## YOUR TASK
Rewrite the data starting at the line containing "Click help icon beside 賃金データ連絡票出力設定" and ending after the line containing "click(1300, 86)", with every "Select" changed to "Choose" and everything else left as it is.

## ITEMS
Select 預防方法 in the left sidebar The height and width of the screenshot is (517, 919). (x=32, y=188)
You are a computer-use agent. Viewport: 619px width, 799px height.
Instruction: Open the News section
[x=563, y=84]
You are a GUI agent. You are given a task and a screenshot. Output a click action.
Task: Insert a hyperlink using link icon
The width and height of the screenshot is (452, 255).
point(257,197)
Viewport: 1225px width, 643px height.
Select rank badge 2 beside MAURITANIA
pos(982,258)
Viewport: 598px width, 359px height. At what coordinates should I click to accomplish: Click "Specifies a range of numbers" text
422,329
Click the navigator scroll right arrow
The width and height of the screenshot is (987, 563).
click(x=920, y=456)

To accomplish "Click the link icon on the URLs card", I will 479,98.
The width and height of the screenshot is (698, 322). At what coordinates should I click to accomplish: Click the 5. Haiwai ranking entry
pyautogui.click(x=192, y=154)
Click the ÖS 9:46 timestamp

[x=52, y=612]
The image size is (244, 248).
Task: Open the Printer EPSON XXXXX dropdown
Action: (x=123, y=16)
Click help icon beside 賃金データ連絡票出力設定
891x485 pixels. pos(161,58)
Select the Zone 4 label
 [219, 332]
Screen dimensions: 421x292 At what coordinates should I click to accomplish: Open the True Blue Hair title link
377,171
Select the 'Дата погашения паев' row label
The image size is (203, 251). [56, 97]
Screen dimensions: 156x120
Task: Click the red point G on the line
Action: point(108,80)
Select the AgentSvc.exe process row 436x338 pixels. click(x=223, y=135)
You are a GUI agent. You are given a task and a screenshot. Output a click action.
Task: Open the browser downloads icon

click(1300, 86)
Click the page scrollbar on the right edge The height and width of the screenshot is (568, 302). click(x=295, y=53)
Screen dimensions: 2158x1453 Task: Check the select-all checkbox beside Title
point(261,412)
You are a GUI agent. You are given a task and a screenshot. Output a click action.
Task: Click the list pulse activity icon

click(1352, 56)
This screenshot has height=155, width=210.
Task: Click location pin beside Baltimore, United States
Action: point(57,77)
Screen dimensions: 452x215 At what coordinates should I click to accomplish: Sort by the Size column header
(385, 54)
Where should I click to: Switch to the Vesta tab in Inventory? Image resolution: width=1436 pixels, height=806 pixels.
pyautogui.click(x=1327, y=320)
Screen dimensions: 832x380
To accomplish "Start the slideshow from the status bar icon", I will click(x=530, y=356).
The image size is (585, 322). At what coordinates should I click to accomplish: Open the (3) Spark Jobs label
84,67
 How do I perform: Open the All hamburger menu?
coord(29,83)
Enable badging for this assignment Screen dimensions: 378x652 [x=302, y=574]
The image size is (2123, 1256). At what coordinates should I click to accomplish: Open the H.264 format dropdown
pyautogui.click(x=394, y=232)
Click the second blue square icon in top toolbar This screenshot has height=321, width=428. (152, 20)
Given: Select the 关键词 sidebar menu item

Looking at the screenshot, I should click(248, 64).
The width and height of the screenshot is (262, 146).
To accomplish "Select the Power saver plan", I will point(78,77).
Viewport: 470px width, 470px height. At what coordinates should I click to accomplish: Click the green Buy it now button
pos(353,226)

## RESPONSE TO THIS TASK
Click help icon beside 賃金データ連絡票出力設定
891x485 pixels. pos(161,58)
Choose the Zone 4 label
 [219, 332]
Screen dimensions: 421x292 At what coordinates should I click to accomplish: Open the True Blue Hair title link
377,171
Choose the 'Дата погашения паев' row label
The image size is (203, 251). [56, 97]
Screen dimensions: 156x120
Task: Click the red point G on the line
Action: point(108,80)
Choose the AgentSvc.exe process row 436x338 pixels. click(x=223, y=135)
You are a GUI agent. You are given a task and a screenshot. Output a click action.
Task: Open the browser downloads icon

click(1300, 86)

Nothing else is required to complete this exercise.